Maine Republican lawmakers this session have introduced four different bills calling for the repeal of net energy billing, the system that compensates utility customers for unused electricity they generate and share on the grid. Supporters of the bills have called the program a ​“job-stealing solar energy tax,” though it’s not a tax: Utilities compensate the owners of solar panels for excess energy sent to the grid, then spread the cost out among ratepayers.

“What’s really troubling in Maine is that there is this growing narrative that the rise in utility bills is directly attributable to solar,” said Eliza Donoghue, executive director of the Maine Renewable Energy Association. ​“It’s not true.”

The hostility toward Maine’s net energy billing rules is part of a wave of efforts to blame rising power prices on clean-energy and energy-efficiency programs, particularly in New England. In Rhode Island and Maryland, legislators have called for cuts to fees supporting energy-efficiency and clean-energy programs. And Massachusetts regulators last week ordered $500 million to be cut from the state’s energy-efficiency plan, following utilities’ claims that these money-saving programs have been a major driver of rising energy bills.

At a legislative committee hearing last week, Maine legislators testified that small-business owners will be forced to close their doors and low-income households put in dire financial straits by wealthy solar-panel owners imposing the cost of their renewable-energy choices onto everyone else. It is ​“a nefarious scheme,” said Sen. Trey Stewart, a Republican and the sponsor of one of the bills. ​“We risk collapsing our entire economy,” said Republican Sen. Stacey Guerin, the sponsor of another.

Looking at the evidence

The numbers tell a very different story, beginning with the actual dollars-and-cents impact of net energy billing on the average consumer.

Maine’s net energy billing program was expanded in 2019, increasing its cost but also spurring new solar development. By the end of 2024, the state had more than 1,500 MW of solar capacity, up from less than 100 MW in 2019.
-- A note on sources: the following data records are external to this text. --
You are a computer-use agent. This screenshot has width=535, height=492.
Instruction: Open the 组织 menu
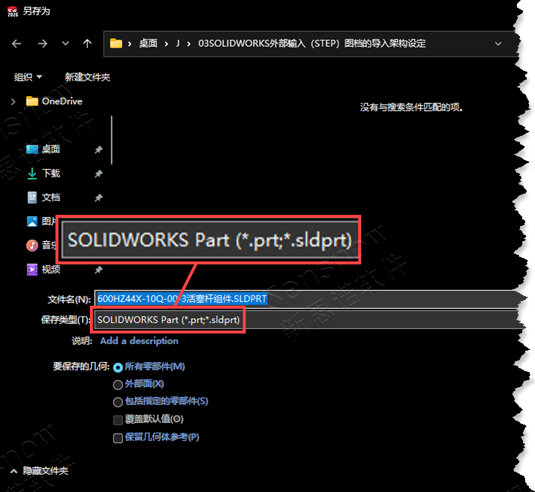(28, 77)
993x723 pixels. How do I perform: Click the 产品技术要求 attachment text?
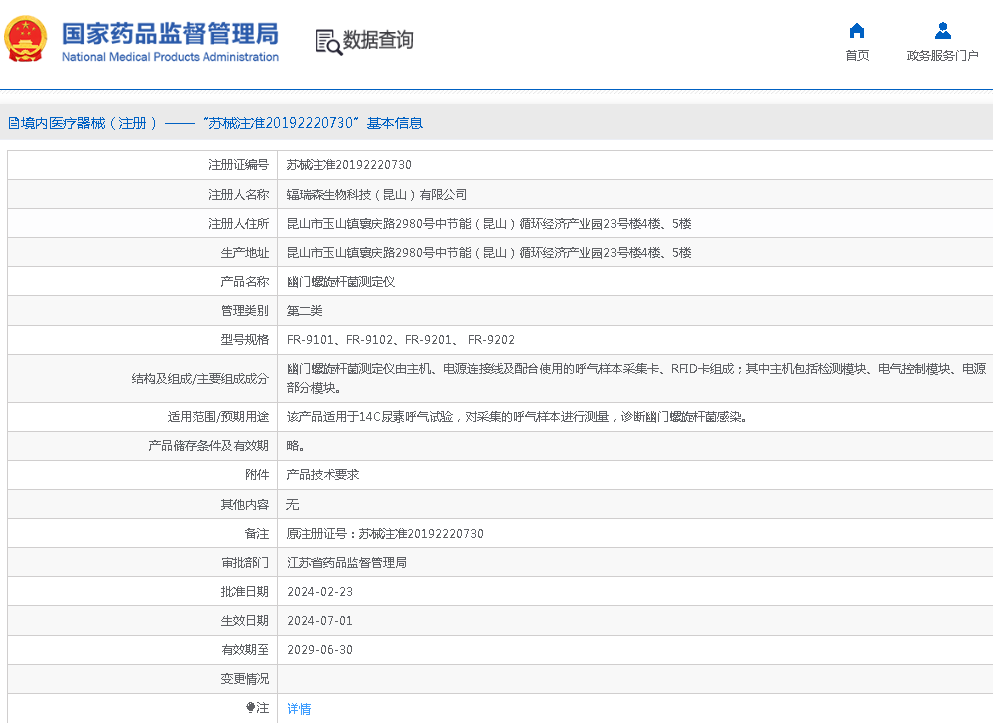pyautogui.click(x=323, y=475)
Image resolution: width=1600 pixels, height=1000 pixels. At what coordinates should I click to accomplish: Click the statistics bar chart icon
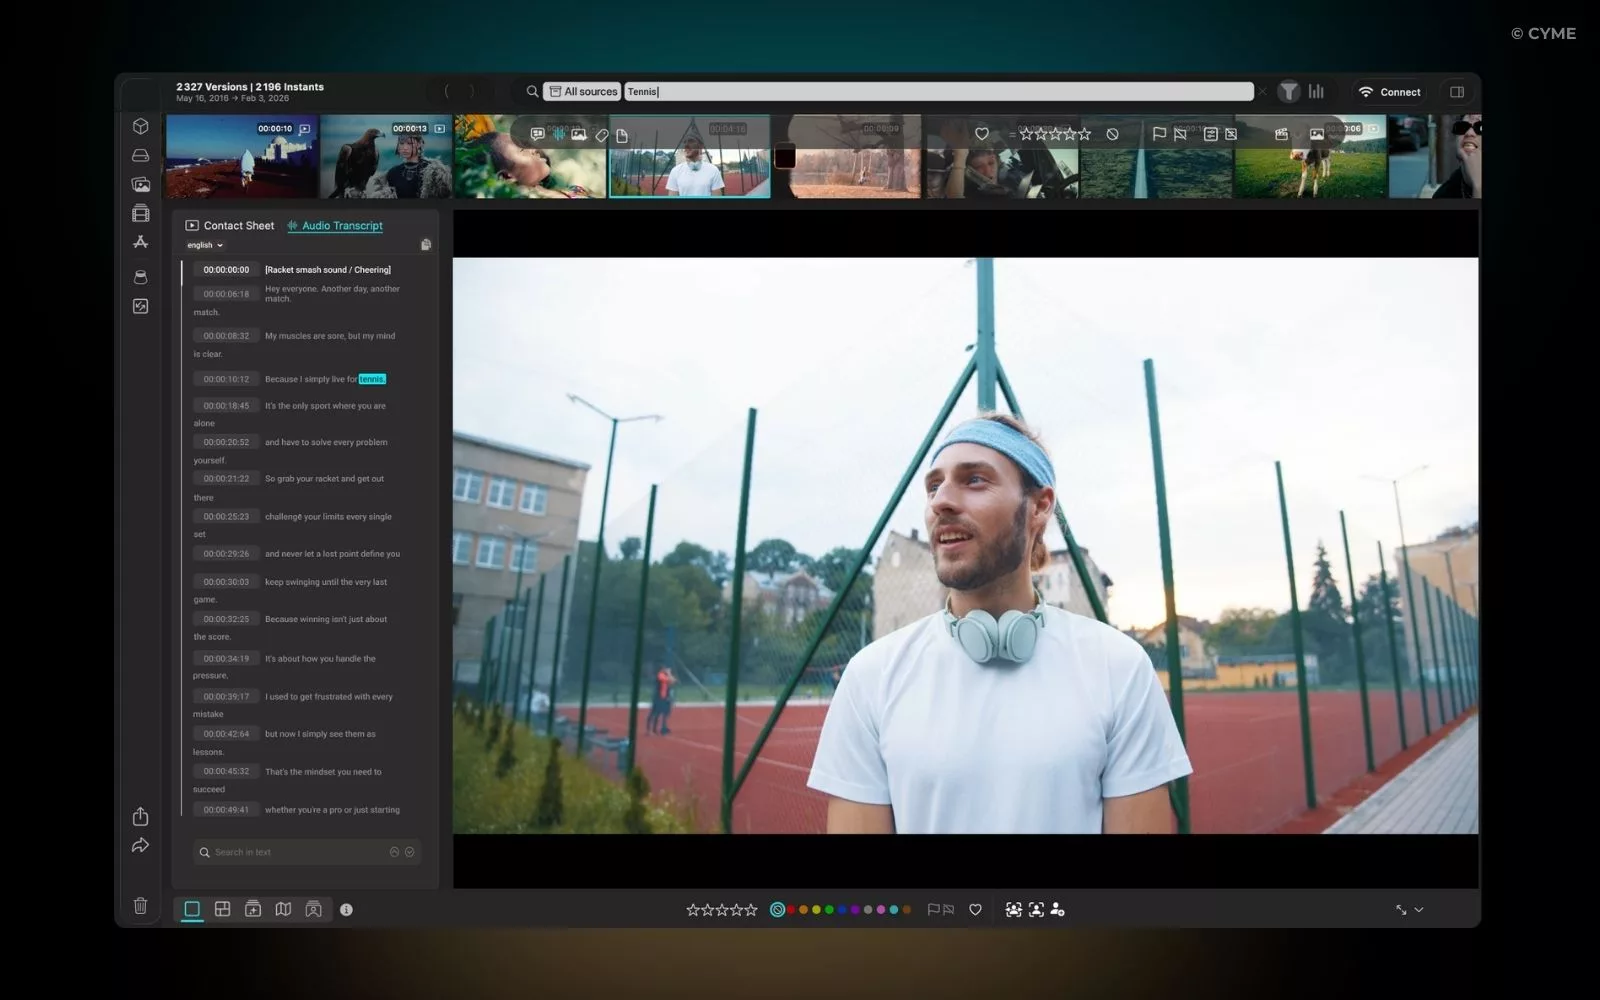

Statewide, costs attributed to net energy billing now make up a slightly smaller percentage of the average bill than they did in the latter half of 2024, according to calculations ReVision made using information from utility filings. For Versant Power residential customers using 500 kilowatt-hours per month, net energy billing adds between $6.40 and $7.62 to the monthly bill depending on their exact location, according to a spokesperson for the utility. Central Maine Power residential customers pay on average $7.06 per month for costs related to net energy billing, a spokesperson for the company said.
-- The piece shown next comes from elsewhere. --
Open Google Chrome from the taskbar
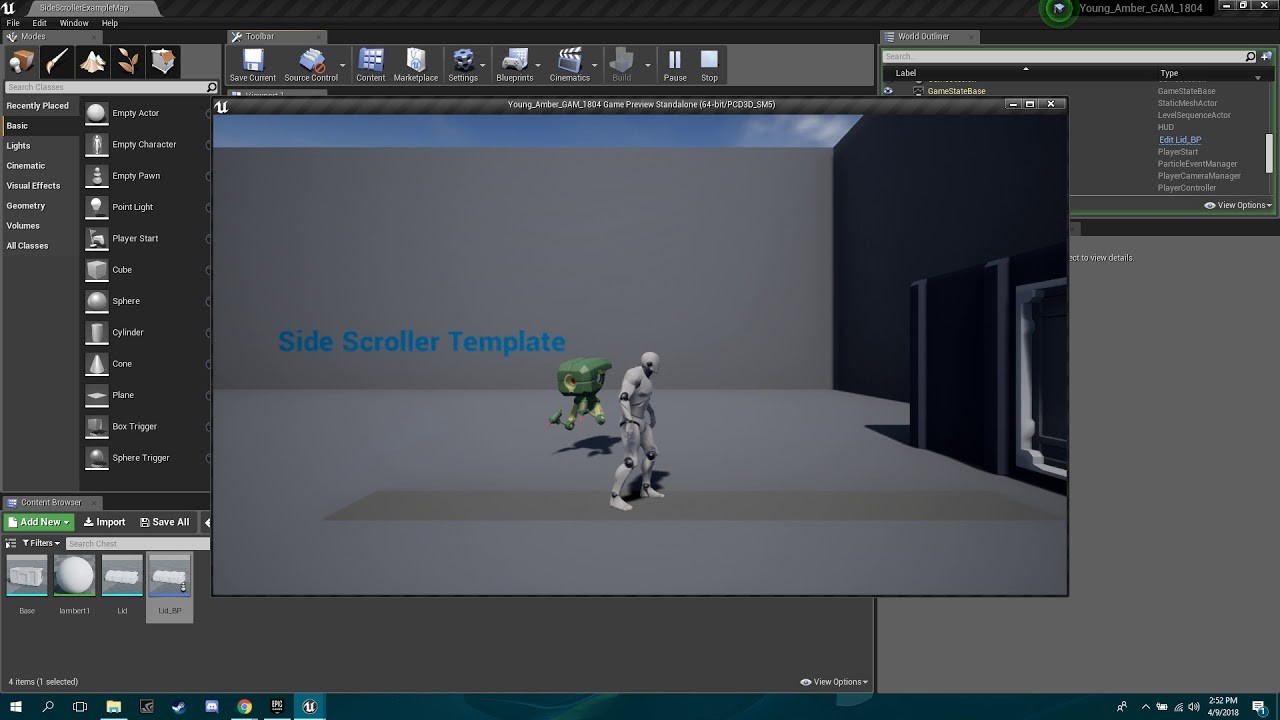 coord(244,706)
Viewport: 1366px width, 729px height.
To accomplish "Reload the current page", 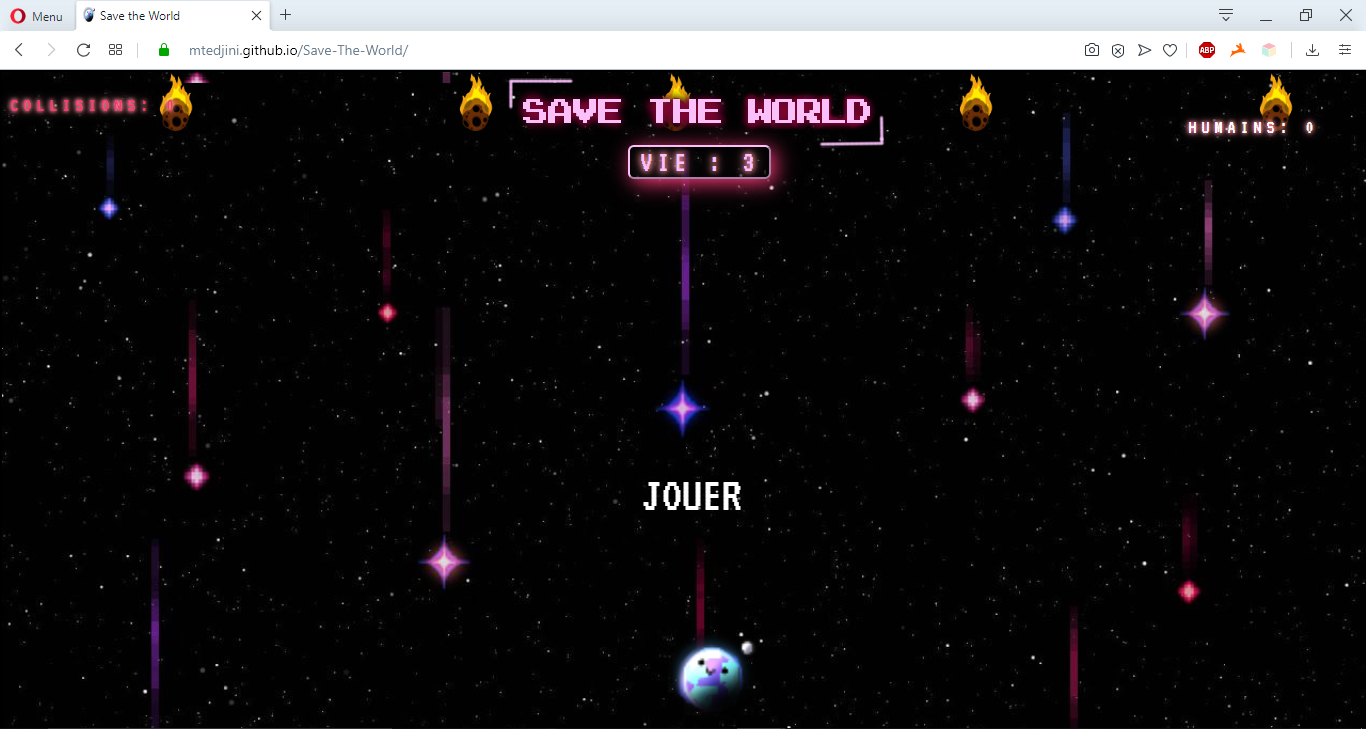I will click(84, 50).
So if it’s not the solar program, then what is causing utility bills to rise? One of the main forces driving electricity prices is the cost of energy supply in New England, more than half of which comes from natural gas–fired power plants. Volatility in the natural gas market, therefore, translates directly into higher electricity rates for consumers. Prices spiked in 2022 and 2023, for example, as the war in Ukraine pushed the cost of natural gas up worldwide. This year, energy supply accounts for 39% of a typical Maine household’s monthly bill — roughly nine times the cost of net energy billing — according to ReVision’s numbers.

“Solar isn’t the problem. Fossil-fuel volatility really is,” Bourgoine said.

The other major contributor is rising transmission costs, which on average make up 51% of electricity bills, up from 37% in the second half of 2023.

There are some commercial cases in which the cost for net energy billing does have an outsized impact on energy bills, supporters of the incentive agree. Commercial power customers are charged a fixed rate based on the specific rate classification their business falls under. This system means some businesses end up with a much larger percentage of their bill paying for net energy billing.

At last week’s hearing, Sen. Stewart testified that potato processor Penobscot McCrum will pay close to $700,000 in public-policy charges this year. Roughly 55% of this charge reflects the costs of net energy billing, according to utility Versant.

Supporters of net energy billing agree that situations such as these are unfair and unsustainable, and a docket is already underway with the state Public Utilities Commission to address that specific issue without repealing the entire net energy billing program, Donoghue said.

“There is a certain amount of customers that, we agree, should be complaining,” she said.

Unseen savings

Net energy billing also provides benefits that are hard to see but which offset the costs, supporters said. In 2023, the program cost ratepayers $130 million but delivered $160 million in benefits to the state, according to an independent analysis prepared for the Public Utilities Commission. By adding solar power to the grid, the program helps suppress wholesale electricity prices, for example, and it improves reliability because there cannot be a shortage of ​“fuel” for solar generation.

More solar generation in the state means more Maine households are getting power produced in or near their communities, lowering the strain on the transmission and distribution systems — and the associated costs. Solar developers also pay for any infrastructure upgrades needed to accommodate their projects.

“Those are investments that utilities don’t have to put on ratepayers,” said Jack Shapiro, climate and clean energy director for the Natural Resources Council of Maine.

Furthermore, eliminating net energy billing would have its own financial consequences for the roughly 110,000 customers enrolled in the program. The abrupt end of all net energy billing would leave these participants — including residents, businesses, and schools – without promised and planned-for savings, Shapiro said.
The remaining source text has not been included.